Butler, who has proven that he can toggle easily between playing brooding sex symbols (Elvis) to terrifying sociopaths (Dune: Part Two), pushes Benny as far and as hard as he can. And his naturally smouldering looks do almost go the distance. Yet ultimately Benny is a character who doesn’t so much live his life a quarter-mile at a time as he aimlessly careens through one metaphorical stoplight to the next, no thoughts in his head or ambition in his drive. There is precious little dramatic tension in following a man going nowhere fast, or at least none that Nichols can find and tune. And with Benny a void, then Kathy – whose obsession with him is painted as her entire essence – becomes just as empty.

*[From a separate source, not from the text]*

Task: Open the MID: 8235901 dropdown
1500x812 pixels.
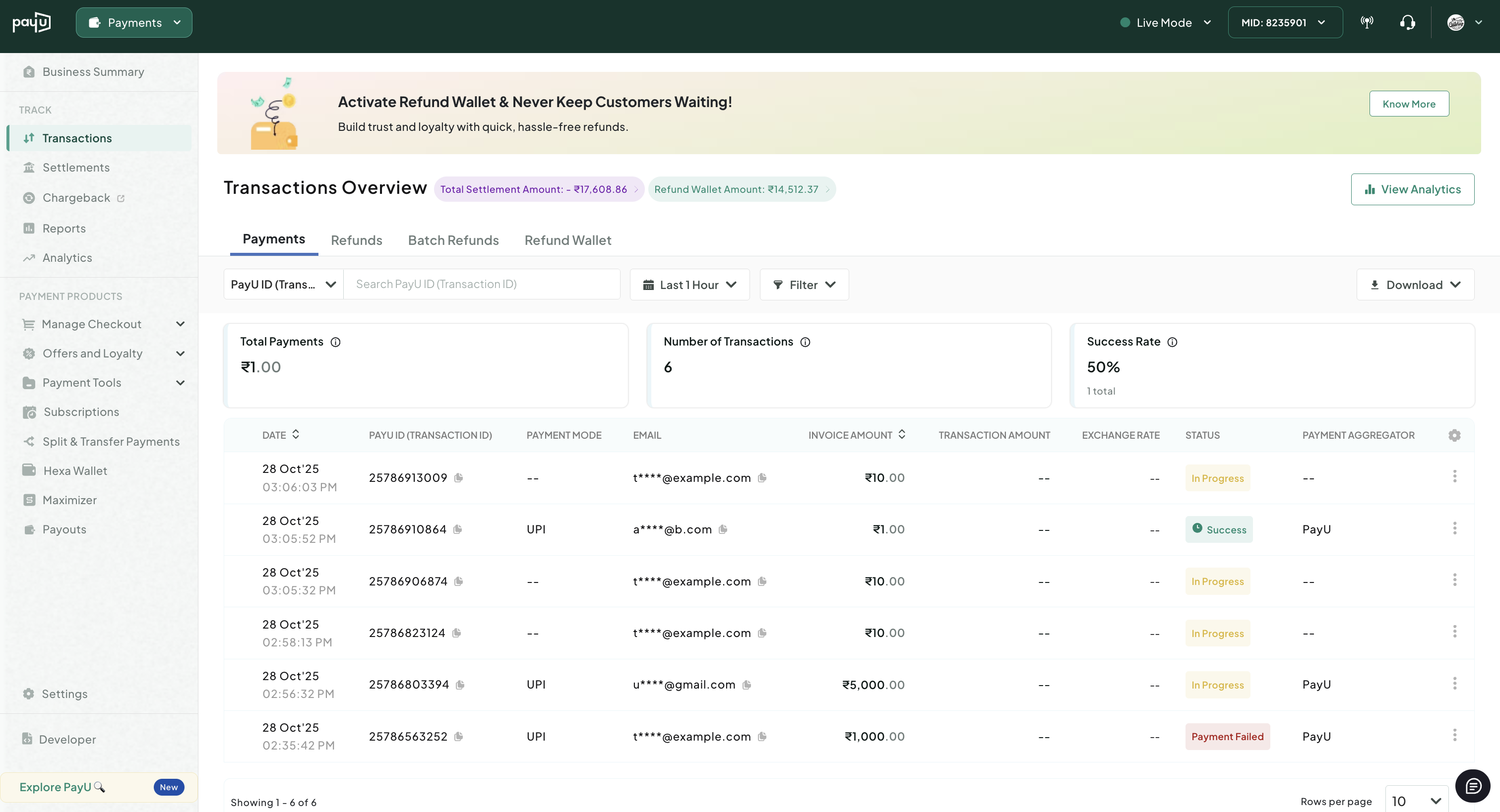Action: pos(1285,23)
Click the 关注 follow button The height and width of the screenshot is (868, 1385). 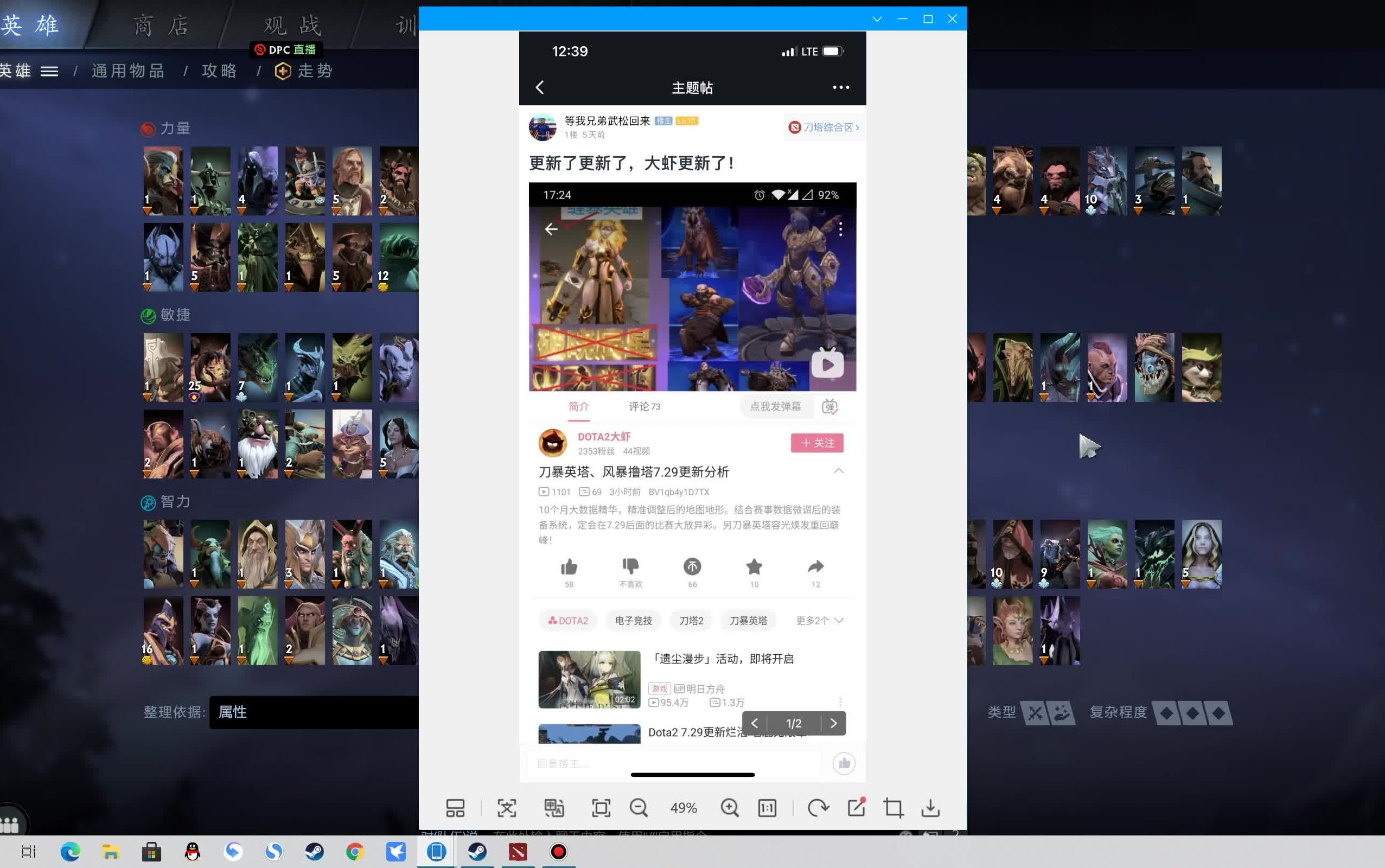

Which leaves much of the film’s energy coming from both Tom Hardy’s Johnny, the Vandals leader, and his motley crew of neat-lookin’ and -talkin’ fellas, played by a killer lineup of hey-it’s-that-guys. Boyd Holbrook, Norman Reedus, Damon Herriman and Nichols’s ride-or-die collaborator Michael Shannon all do fine, extra-quirky work as members of the Vandals, each scruffier than the next. Nichols is all too aware of his supporting cast’s outsized magnetism, too, seeming at many points eager to ditch the staid Kathy-Benny drama for more time simply hanging out with the boys.

Hardy is in especially fine whackadoo form, adopting a high-pitched nasally voice that is equal parts Looney Tunes and Al Capone (but also several degrees removed from the time that the actor actually played Al Capone, back in 2020). The gently seductive way that Hardy rolls his tongue around his rather unclassifiable accent – enjoying a kind of studious, committed fun – also makes the strained midwestern American inflection that Comer is attempting that much more of a slack-jawed misfire.

Gentle and terrifying all at once, Hardy’s hog-wild performance is a burst of raging colour in Nichols’s washed-out world. Scorsese might not approve – but Joe Pesci’s Goodfellas side-splitter certainly would.